GIVEN PROBLEM:
Copy the material below word for word, beginning at the line that contains "You are a GUI" and continuing through the end of the material. Leave the pictures out of your copy.

--- BEGIN PROVIDED RECORDS ---

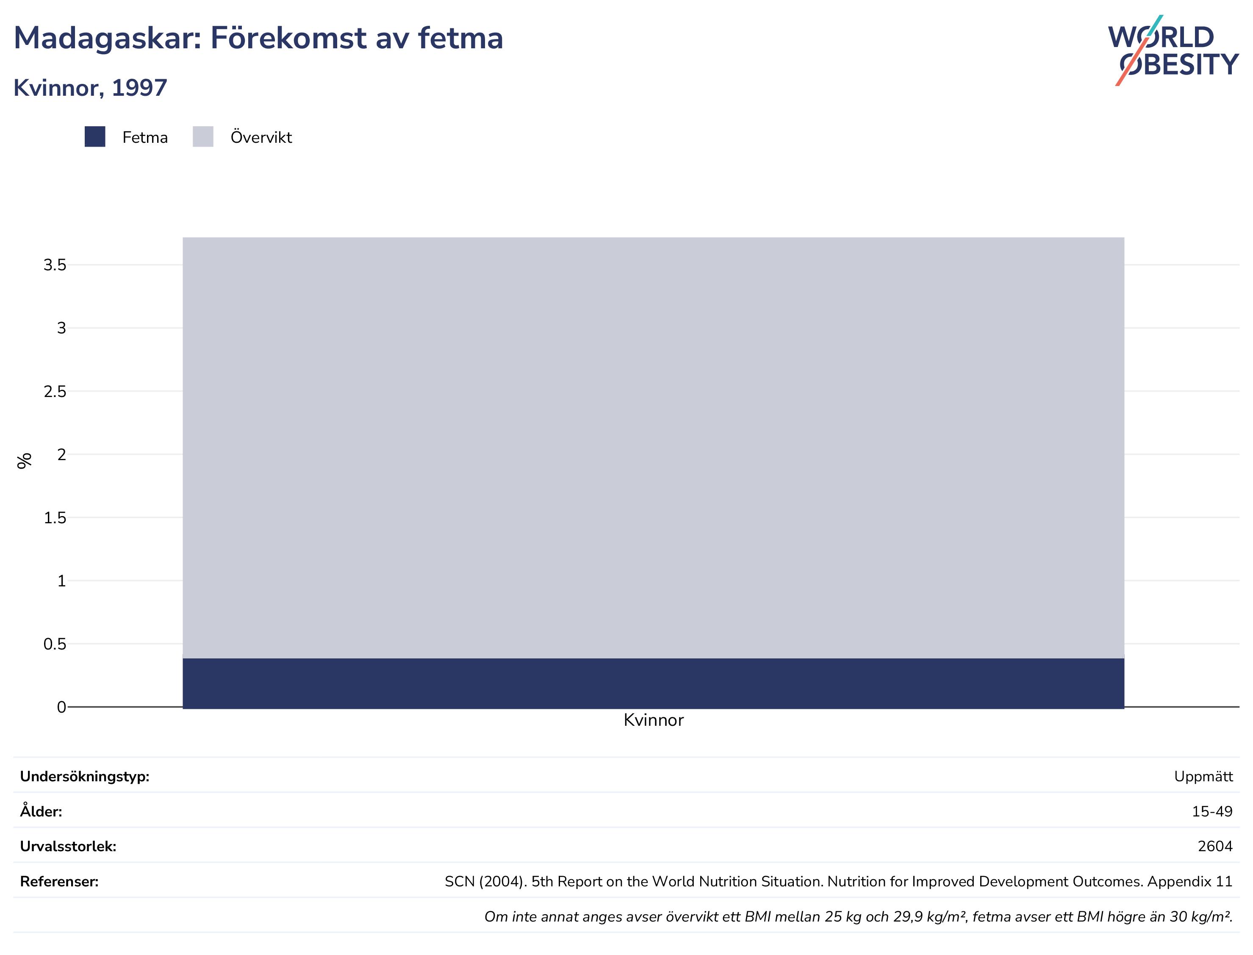Image resolution: width=1253 pixels, height=955 pixels.
Task: Select the dark blue Fetma bar segment
Action: pyautogui.click(x=653, y=684)
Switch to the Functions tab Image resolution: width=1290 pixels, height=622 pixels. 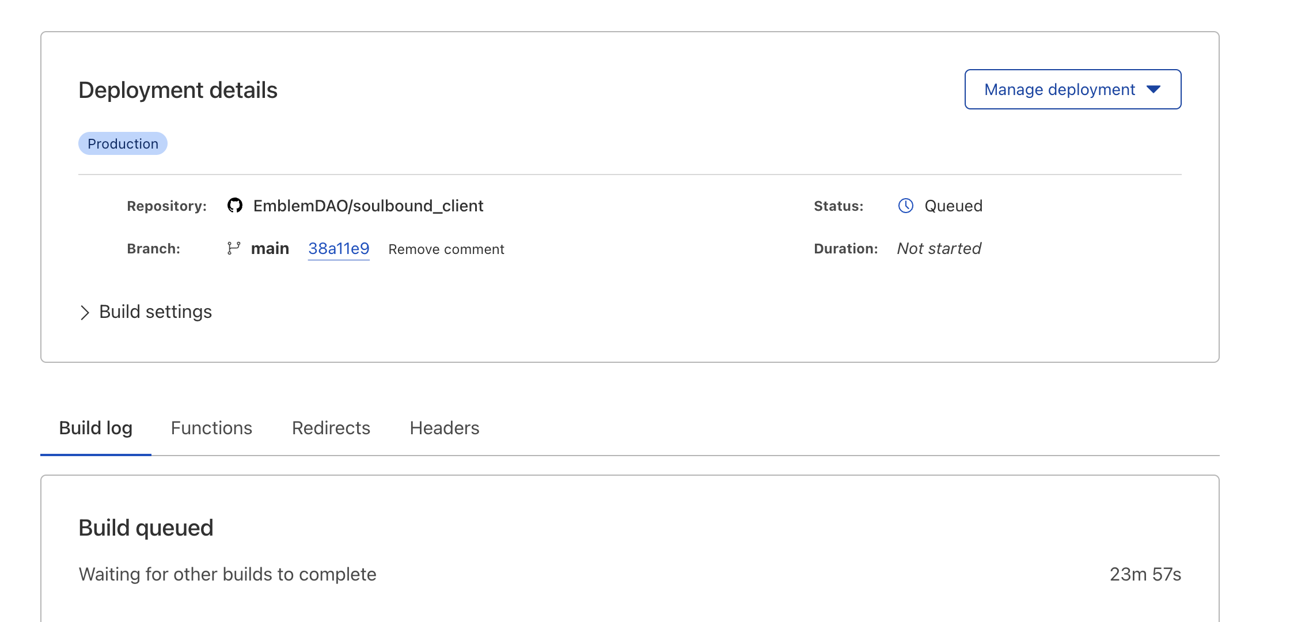211,428
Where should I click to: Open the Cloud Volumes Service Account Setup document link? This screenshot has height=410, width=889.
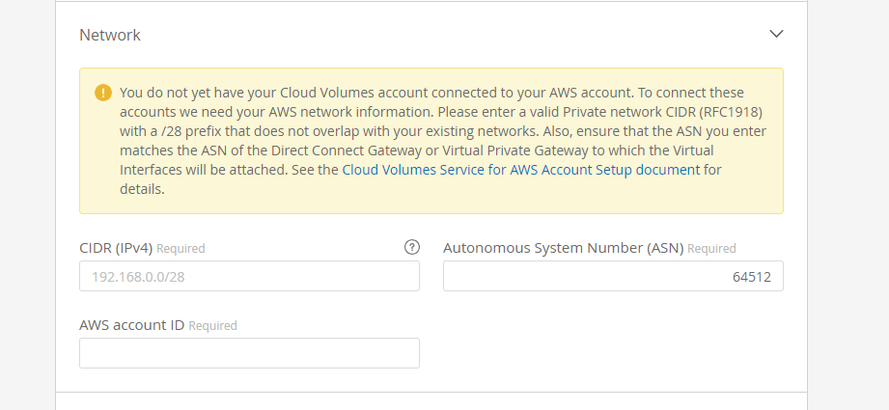click(x=521, y=170)
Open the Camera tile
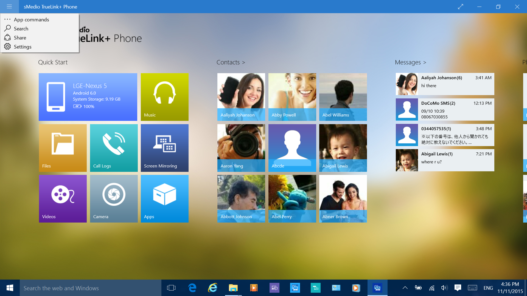The image size is (527, 296). tap(114, 198)
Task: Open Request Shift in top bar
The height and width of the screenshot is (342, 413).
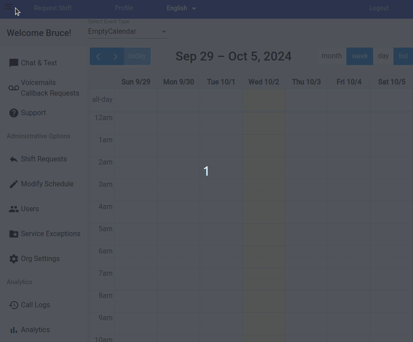Action: click(x=53, y=8)
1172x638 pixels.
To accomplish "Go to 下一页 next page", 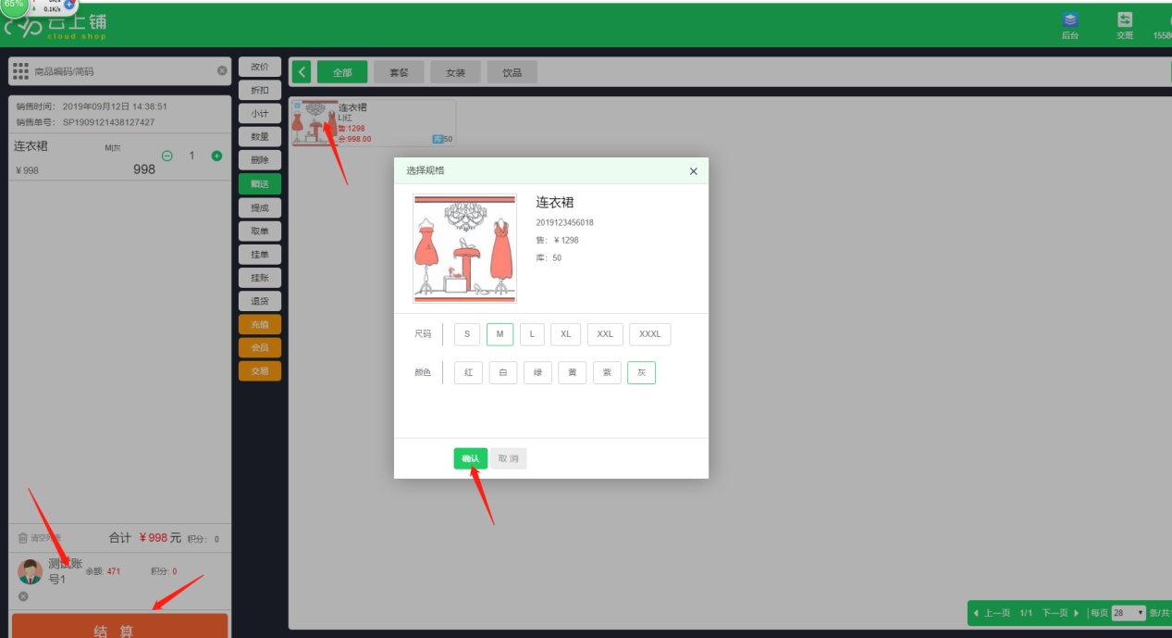I will [x=1060, y=613].
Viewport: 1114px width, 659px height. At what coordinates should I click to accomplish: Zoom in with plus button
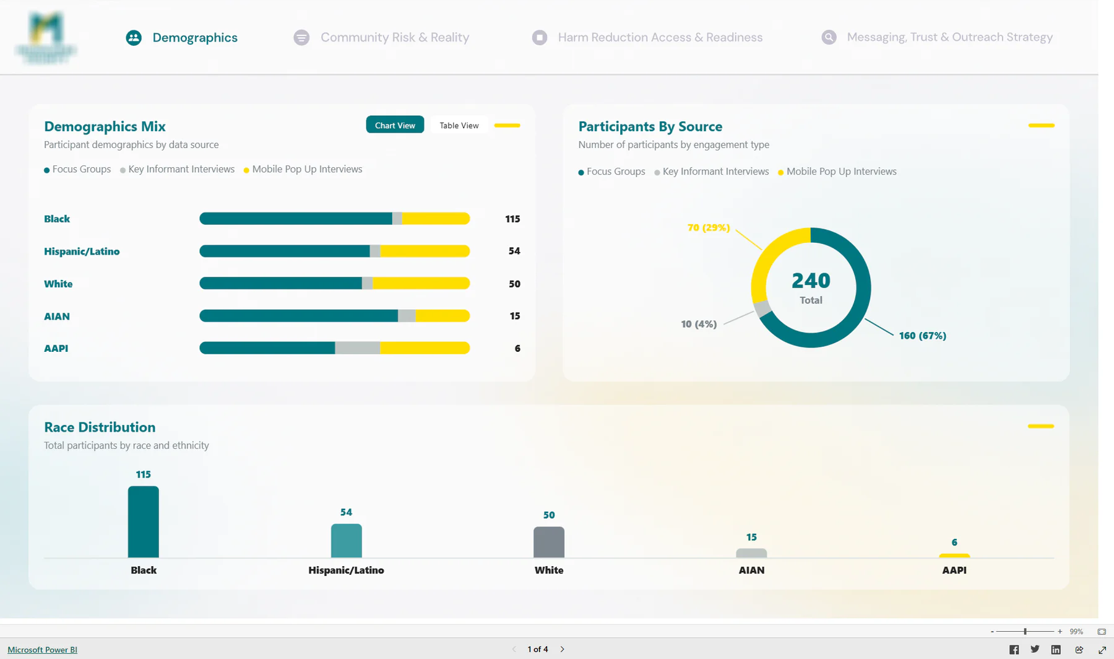tap(1060, 632)
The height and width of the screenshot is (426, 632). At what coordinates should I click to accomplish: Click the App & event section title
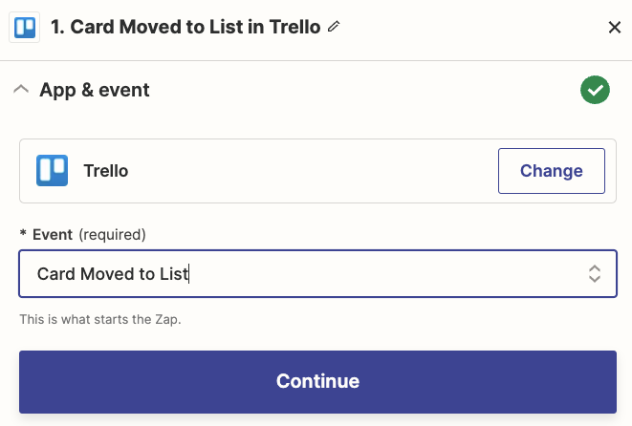pyautogui.click(x=94, y=91)
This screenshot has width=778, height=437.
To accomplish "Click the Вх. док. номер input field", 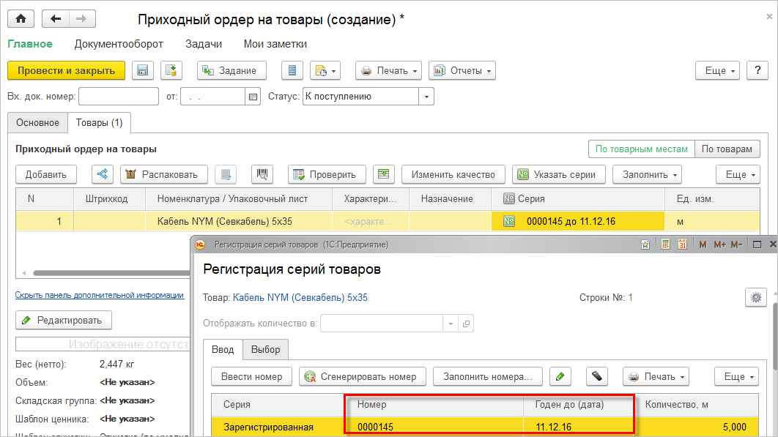I will (x=118, y=97).
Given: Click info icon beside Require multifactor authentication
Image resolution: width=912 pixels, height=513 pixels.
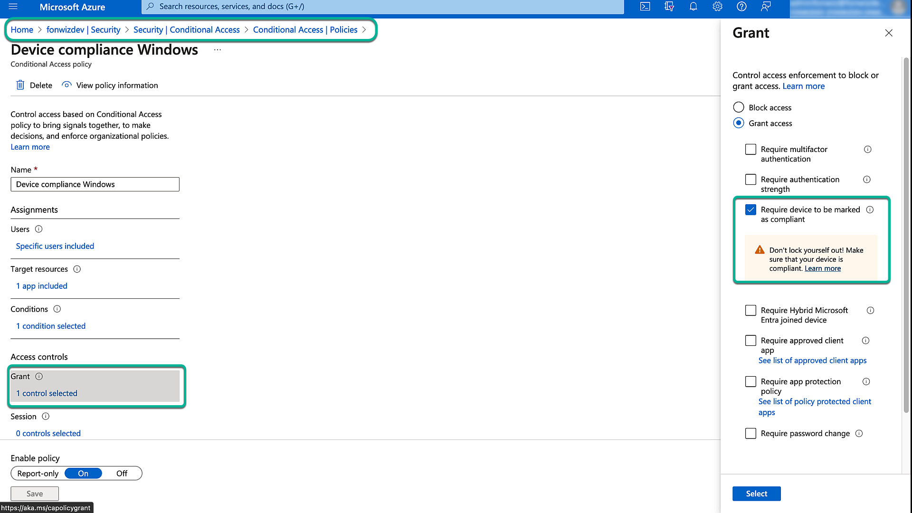Looking at the screenshot, I should pos(867,149).
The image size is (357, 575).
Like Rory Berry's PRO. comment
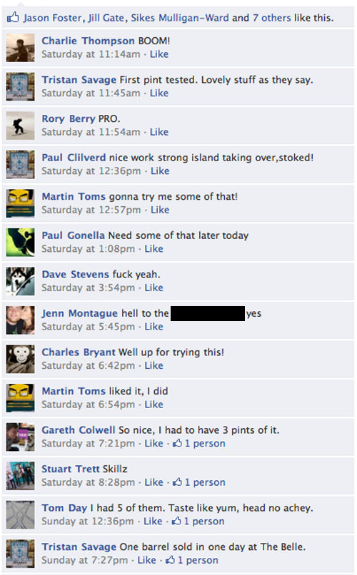[159, 132]
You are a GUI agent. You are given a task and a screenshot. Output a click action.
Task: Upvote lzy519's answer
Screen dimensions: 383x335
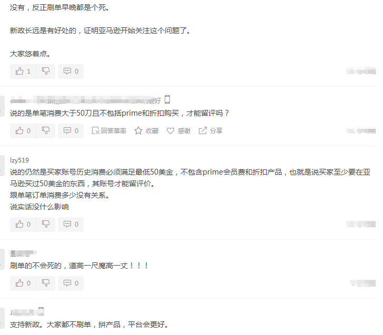tap(23, 225)
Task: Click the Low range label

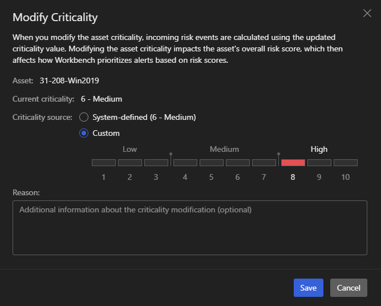Action: point(130,150)
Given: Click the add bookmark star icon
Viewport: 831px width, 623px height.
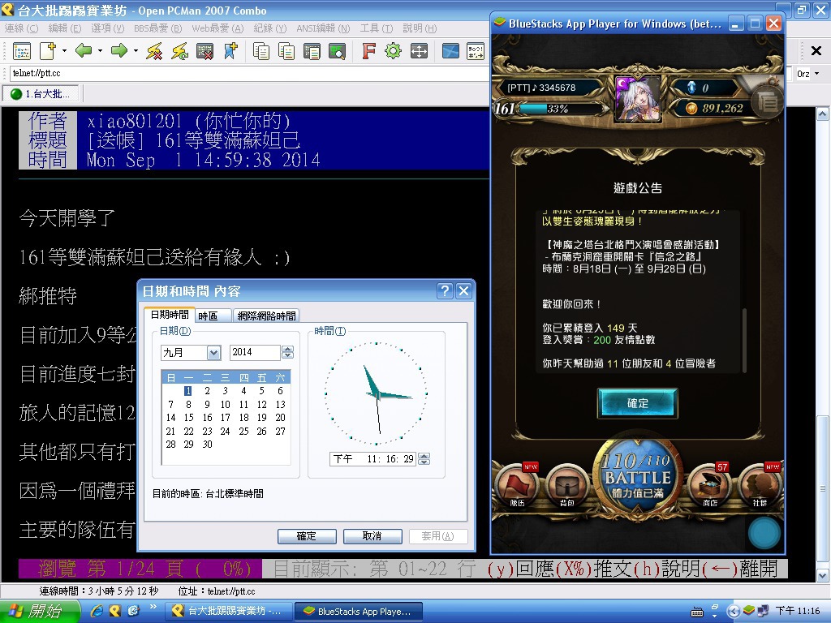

--- END PROVIDED RECORDS ---

RESPONSE:
You are a GUI agent. You are given a task and a screenshot. Output a click action.
Task: Upvote lzy519's answer
Screen dimensions: 383x335
tap(23, 225)
Task: Click the Low range label

Action: point(130,150)
Given: Click the add bookmark star icon
Viewport: 831px width, 623px height.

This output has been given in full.